◆ **Goal**: Render the material from its first line through the line containing "(x=787, y=11)" as a Markdown table with the columns Row and Entry. Omit blank lines.

** Start Data supplied **

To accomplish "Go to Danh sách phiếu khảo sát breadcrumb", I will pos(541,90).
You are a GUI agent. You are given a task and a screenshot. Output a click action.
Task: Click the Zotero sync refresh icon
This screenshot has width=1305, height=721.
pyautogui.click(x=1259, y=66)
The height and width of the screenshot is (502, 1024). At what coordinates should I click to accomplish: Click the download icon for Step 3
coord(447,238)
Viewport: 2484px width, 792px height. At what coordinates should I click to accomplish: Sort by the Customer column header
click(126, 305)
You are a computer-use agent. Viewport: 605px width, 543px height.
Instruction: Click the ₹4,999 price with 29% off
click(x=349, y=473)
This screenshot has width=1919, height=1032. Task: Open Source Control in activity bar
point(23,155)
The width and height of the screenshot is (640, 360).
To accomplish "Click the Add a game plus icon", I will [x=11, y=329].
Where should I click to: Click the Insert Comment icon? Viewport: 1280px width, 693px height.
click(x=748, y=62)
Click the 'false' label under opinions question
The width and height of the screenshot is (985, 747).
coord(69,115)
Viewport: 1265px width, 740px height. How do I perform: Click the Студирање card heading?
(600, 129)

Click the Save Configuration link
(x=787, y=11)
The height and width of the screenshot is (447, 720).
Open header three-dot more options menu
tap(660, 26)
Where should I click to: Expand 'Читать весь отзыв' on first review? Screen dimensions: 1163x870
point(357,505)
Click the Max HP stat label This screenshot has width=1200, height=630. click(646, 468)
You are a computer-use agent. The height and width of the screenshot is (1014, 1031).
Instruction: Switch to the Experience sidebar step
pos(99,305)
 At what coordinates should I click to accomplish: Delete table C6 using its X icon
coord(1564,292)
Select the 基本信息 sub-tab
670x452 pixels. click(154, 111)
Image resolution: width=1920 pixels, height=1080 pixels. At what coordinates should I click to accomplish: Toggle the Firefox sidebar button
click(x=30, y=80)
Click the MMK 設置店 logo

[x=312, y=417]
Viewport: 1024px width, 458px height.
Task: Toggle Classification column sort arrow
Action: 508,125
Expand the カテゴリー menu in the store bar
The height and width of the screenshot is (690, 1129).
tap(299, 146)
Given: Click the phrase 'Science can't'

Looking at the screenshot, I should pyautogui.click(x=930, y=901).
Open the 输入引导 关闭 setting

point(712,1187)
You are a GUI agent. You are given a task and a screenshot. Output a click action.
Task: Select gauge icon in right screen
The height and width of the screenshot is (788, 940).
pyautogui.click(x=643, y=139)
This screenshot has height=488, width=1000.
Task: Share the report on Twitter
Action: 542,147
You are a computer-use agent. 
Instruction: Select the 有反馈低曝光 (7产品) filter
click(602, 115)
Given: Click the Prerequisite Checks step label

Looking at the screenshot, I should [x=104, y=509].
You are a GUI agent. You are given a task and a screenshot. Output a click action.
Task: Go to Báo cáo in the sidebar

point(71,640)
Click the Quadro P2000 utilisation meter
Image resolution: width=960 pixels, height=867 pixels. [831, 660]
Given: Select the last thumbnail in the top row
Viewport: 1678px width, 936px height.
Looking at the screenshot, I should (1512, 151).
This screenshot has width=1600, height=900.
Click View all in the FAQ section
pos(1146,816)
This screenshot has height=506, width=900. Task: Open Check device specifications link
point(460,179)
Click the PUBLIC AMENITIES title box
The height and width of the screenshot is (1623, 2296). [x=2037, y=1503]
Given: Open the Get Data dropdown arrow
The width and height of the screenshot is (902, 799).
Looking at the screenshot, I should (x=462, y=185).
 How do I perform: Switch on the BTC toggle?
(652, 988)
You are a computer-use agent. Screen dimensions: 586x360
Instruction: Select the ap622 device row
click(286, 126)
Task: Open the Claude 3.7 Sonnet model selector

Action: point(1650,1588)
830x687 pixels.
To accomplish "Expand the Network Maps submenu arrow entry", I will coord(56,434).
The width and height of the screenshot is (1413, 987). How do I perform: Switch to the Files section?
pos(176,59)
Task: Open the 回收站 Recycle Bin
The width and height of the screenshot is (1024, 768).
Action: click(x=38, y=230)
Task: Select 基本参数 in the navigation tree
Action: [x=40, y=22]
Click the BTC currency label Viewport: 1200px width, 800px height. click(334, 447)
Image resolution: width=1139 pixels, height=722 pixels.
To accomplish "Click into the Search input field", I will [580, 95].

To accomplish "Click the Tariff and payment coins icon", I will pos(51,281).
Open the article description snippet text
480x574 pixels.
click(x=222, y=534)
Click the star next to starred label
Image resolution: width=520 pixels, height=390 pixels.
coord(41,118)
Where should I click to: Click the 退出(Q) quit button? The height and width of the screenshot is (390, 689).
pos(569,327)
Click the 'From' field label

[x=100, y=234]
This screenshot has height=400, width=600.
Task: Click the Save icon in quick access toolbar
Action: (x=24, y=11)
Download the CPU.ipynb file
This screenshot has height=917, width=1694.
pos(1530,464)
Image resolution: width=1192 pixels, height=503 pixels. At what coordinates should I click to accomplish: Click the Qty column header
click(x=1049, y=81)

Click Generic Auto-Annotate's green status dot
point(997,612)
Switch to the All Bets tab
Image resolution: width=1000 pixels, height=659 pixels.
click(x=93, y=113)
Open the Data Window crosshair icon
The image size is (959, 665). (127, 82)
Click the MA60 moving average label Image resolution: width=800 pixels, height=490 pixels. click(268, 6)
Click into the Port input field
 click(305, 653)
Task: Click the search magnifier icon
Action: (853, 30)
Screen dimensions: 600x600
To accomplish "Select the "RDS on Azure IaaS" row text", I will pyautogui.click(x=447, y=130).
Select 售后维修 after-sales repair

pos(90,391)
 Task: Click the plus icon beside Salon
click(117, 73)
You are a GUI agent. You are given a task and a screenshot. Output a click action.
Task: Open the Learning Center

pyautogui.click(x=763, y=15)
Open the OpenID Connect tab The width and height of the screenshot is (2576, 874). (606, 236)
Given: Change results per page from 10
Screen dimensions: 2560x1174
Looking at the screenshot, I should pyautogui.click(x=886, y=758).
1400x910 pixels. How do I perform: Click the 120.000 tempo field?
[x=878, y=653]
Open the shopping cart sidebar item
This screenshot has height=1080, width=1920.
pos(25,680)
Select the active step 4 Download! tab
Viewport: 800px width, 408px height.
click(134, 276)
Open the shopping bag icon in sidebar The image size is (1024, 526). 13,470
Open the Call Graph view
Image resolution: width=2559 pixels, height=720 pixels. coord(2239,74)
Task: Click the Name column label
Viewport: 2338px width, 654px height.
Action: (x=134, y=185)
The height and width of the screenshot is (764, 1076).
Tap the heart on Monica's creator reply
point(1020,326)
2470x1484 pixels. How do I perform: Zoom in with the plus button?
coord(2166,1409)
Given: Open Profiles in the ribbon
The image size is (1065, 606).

** End Data supplied **

◆ **Problem solution**:
| Row | Entry |
|---|---|
| 1 | To accomplish "Go to Danh sách phiếu khảo sát breadcrumb", I will pos(541,90). |
| 2 | You are a GUI agent. You are given a task and a screenshot. Output a click action. |
| 3 | Task: Click the Zotero sync refresh icon |
| 4 | This screenshot has width=1305, height=721. |
| 5 | pyautogui.click(x=1259, y=66) |
| 6 | The height and width of the screenshot is (502, 1024). At what coordinates should I click to accomplish: Click the download icon for Step 3 |
| 7 | coord(447,238) |
| 8 | Viewport: 2484px width, 792px height. At what coordinates should I click to accomplish: Sort by the Customer column header |
| 9 | click(126, 305) |
| 10 | You are a computer-use agent. Viewport: 605px width, 543px height. |
| 11 | Instruction: Click the ₹4,999 price with 29% off |
| 12 | click(x=349, y=473) |
| 13 | This screenshot has width=1919, height=1032. Task: Open Source Control in activity bar |
| 14 | point(23,155) |
| 15 | The width and height of the screenshot is (640, 360). |
| 16 | To accomplish "Click the Add a game plus icon", I will [x=11, y=329]. |
| 17 | Where should I click to: Click the Insert Comment icon? Viewport: 1280px width, 693px height. |
| 18 | click(x=748, y=62) |
| 19 | Click the 'false' label under opinions question |
| 20 | The width and height of the screenshot is (985, 747). |
| 21 | coord(69,115) |
| 22 | Viewport: 1265px width, 740px height. How do I perform: Click the Студирање card heading? |
| 23 | (600, 129) |
| 24 | Click the Save Configuration link |
| 25 | (x=787, y=11) |